→ **Task objective**
In the entries below, the lines from the one with "空气净化器 (24, 2271)" through the one with "Impressum (91, 2130)" are to be copied exactly; both ends count.

→ **Records for this task**
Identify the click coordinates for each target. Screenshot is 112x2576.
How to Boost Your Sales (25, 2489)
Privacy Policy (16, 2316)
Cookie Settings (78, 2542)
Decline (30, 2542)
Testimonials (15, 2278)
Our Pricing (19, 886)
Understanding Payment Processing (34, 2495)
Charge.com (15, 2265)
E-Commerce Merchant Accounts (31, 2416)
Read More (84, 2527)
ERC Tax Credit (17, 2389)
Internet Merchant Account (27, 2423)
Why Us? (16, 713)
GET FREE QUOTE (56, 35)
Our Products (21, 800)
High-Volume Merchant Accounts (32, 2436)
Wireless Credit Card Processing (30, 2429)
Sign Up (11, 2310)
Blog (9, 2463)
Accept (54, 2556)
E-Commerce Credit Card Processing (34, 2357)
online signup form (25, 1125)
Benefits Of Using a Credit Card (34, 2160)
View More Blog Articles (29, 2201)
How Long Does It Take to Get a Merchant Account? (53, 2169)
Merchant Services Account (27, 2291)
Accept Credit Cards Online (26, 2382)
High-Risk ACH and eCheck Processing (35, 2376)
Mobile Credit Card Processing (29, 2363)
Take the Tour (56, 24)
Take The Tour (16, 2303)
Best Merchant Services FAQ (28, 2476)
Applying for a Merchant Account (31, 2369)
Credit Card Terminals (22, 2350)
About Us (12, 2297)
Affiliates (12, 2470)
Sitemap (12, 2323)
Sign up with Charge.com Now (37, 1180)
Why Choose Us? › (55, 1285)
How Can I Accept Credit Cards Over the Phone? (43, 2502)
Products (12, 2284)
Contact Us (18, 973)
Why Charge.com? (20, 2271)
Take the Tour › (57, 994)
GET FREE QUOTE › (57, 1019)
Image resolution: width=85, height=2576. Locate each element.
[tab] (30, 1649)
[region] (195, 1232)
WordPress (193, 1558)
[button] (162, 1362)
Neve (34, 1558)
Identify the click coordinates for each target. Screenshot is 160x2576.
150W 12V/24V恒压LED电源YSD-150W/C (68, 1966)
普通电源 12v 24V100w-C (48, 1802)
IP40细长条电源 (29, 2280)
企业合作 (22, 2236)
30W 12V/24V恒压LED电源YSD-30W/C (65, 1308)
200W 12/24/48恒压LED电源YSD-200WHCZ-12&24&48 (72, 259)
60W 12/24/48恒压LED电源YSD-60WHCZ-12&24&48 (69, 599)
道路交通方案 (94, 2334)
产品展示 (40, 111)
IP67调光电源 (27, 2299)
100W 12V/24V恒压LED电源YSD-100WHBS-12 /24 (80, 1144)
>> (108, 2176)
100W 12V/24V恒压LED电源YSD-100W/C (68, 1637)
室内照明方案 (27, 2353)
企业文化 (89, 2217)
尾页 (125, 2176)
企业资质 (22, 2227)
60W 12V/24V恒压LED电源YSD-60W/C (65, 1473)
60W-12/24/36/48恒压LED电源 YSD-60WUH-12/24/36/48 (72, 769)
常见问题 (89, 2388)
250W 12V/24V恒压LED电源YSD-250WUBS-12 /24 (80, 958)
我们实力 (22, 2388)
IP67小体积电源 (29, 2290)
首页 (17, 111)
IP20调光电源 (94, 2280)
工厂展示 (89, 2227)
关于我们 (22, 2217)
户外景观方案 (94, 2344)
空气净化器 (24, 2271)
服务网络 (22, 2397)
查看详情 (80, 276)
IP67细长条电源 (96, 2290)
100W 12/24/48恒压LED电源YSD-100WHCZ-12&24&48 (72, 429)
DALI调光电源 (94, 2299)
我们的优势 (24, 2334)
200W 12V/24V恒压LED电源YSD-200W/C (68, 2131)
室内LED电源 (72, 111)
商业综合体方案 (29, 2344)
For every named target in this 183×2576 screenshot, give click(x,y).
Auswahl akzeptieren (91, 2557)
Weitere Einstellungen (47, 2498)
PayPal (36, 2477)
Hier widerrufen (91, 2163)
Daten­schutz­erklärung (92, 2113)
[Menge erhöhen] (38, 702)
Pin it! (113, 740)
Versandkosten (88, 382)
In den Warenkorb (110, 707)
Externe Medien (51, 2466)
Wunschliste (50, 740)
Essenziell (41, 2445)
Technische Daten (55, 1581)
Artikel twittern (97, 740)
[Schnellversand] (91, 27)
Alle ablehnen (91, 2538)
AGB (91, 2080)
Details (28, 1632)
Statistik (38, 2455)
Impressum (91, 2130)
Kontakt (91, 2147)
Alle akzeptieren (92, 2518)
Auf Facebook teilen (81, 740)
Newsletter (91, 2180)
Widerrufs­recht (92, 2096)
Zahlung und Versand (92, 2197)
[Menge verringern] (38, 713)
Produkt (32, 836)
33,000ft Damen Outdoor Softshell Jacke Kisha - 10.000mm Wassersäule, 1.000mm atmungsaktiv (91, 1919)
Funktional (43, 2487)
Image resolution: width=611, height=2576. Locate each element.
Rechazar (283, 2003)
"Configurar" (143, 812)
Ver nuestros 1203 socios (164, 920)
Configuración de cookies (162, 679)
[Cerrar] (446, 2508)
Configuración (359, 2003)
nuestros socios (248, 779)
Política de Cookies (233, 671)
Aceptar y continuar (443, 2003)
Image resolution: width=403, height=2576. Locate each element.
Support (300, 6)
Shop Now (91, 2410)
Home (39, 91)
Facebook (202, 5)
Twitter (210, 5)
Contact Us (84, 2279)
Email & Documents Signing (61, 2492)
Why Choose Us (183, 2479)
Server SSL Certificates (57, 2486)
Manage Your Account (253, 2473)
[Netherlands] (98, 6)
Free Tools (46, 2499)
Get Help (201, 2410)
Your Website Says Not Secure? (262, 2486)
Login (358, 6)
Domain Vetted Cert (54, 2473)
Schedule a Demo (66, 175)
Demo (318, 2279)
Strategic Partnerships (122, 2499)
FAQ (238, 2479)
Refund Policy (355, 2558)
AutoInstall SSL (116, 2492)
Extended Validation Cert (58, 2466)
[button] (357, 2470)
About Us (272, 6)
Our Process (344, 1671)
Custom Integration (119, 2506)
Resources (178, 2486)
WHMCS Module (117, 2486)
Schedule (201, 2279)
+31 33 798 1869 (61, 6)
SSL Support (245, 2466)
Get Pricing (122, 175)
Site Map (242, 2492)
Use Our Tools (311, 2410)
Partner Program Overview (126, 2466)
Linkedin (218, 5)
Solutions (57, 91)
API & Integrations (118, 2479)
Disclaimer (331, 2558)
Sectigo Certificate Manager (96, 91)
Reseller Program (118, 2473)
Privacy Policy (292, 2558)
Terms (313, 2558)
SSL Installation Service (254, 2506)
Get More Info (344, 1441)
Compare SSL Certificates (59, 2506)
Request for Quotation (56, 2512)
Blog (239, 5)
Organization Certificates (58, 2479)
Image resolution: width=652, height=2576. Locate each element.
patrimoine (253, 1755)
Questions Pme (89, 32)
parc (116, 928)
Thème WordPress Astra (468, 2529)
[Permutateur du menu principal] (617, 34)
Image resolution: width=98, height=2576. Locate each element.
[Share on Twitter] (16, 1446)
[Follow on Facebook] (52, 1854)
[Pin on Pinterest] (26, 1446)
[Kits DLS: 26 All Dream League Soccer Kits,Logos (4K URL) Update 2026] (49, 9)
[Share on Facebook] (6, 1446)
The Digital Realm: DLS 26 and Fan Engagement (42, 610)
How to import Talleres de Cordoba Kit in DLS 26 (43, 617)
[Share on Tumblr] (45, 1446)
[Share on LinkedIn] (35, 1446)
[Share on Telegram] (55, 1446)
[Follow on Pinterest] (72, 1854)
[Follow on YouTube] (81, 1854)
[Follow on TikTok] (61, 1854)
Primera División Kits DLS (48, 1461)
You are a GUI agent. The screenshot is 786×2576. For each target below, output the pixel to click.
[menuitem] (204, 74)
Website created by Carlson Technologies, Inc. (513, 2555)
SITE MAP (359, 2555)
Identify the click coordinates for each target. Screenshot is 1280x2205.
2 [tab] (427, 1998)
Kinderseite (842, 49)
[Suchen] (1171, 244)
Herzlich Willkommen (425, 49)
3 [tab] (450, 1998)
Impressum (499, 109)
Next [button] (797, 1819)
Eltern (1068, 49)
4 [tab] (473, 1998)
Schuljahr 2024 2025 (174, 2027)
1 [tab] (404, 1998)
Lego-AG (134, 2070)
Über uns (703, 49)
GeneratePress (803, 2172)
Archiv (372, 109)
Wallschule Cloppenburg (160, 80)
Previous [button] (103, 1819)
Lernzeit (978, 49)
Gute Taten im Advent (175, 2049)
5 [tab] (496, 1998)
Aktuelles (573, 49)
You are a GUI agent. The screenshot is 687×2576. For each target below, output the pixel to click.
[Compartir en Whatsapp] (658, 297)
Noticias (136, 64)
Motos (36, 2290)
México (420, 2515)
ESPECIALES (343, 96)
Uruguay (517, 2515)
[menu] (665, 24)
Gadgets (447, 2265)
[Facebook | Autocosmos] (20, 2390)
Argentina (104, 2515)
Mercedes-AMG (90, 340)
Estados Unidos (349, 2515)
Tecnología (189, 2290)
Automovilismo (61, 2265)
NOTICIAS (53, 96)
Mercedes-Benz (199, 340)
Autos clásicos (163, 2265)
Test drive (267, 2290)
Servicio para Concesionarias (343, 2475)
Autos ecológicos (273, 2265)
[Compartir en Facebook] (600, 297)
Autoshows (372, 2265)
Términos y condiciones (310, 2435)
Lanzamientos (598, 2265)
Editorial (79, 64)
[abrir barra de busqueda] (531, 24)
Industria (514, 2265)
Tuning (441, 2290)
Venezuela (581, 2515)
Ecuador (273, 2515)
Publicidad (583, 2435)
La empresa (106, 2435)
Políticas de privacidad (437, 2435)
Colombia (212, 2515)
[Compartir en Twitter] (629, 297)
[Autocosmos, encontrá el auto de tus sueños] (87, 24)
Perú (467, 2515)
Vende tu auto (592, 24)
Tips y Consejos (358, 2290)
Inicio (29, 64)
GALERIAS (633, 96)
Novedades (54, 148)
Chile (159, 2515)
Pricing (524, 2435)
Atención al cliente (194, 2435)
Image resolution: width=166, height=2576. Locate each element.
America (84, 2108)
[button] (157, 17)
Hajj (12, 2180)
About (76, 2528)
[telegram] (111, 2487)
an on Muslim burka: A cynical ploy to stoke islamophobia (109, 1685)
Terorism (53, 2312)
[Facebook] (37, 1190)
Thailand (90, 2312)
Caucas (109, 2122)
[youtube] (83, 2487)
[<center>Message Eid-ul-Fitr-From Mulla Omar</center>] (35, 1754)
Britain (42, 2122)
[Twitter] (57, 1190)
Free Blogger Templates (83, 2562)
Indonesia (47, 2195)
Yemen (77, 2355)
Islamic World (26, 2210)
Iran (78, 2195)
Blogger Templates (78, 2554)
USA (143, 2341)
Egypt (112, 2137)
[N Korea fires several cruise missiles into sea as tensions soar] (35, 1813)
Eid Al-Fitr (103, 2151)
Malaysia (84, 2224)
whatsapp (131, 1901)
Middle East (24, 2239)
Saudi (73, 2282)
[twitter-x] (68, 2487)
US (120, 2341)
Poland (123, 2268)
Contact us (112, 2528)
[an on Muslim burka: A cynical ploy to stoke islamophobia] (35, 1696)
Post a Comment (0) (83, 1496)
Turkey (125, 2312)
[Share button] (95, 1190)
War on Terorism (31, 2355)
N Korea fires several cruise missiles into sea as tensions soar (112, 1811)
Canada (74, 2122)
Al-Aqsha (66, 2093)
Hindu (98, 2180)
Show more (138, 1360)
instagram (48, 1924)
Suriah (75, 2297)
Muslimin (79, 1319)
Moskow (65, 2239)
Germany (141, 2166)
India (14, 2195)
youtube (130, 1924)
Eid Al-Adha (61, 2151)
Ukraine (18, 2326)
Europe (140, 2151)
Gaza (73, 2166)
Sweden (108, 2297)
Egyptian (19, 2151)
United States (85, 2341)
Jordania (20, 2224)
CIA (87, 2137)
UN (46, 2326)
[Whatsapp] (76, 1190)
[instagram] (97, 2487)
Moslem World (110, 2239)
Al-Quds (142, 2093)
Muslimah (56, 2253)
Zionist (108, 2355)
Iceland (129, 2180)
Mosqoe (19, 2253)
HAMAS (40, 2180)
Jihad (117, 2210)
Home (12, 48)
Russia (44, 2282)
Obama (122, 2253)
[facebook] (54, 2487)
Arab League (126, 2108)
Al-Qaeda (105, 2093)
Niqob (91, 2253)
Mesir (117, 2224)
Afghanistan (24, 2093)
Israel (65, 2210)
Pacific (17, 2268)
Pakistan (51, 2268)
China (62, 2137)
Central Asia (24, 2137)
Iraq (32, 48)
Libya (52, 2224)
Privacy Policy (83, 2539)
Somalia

→ **Written response**
空气净化器 (24, 2271)
服务网络 (22, 2397)
查看详情 (80, 276)
IP67细长条电源 (96, 2290)
100W 12/24/48恒压LED电源YSD-100WHCZ-12&24&48 (72, 429)
DALI调光电源 (94, 2299)
我们的优势 (24, 2334)
200W 12V/24V恒压LED电源YSD-200W/C (68, 2131)
室内LED电源 (72, 111)
商业综合体方案 (29, 2344)
For every named target in this 183×2576 screenshot, give click(x,y).
Auswahl akzeptieren (91, 2557)
Weitere Einstellungen (47, 2498)
PayPal (36, 2477)
Hier widerrufen (91, 2163)
Daten­schutz­erklärung (92, 2113)
[Menge erhöhen] (38, 702)
Pin it! (113, 740)
Versandkosten (88, 382)
In den Warenkorb (110, 707)
Externe Medien (51, 2466)
Wunschliste (50, 740)
Essenziell (41, 2445)
Technische Daten (55, 1581)
Artikel twittern (97, 740)
[Schnellversand] (91, 27)
Alle ablehnen (91, 2538)
AGB (91, 2080)
Details (28, 1632)
Statistik (38, 2455)
Impressum (91, 2130)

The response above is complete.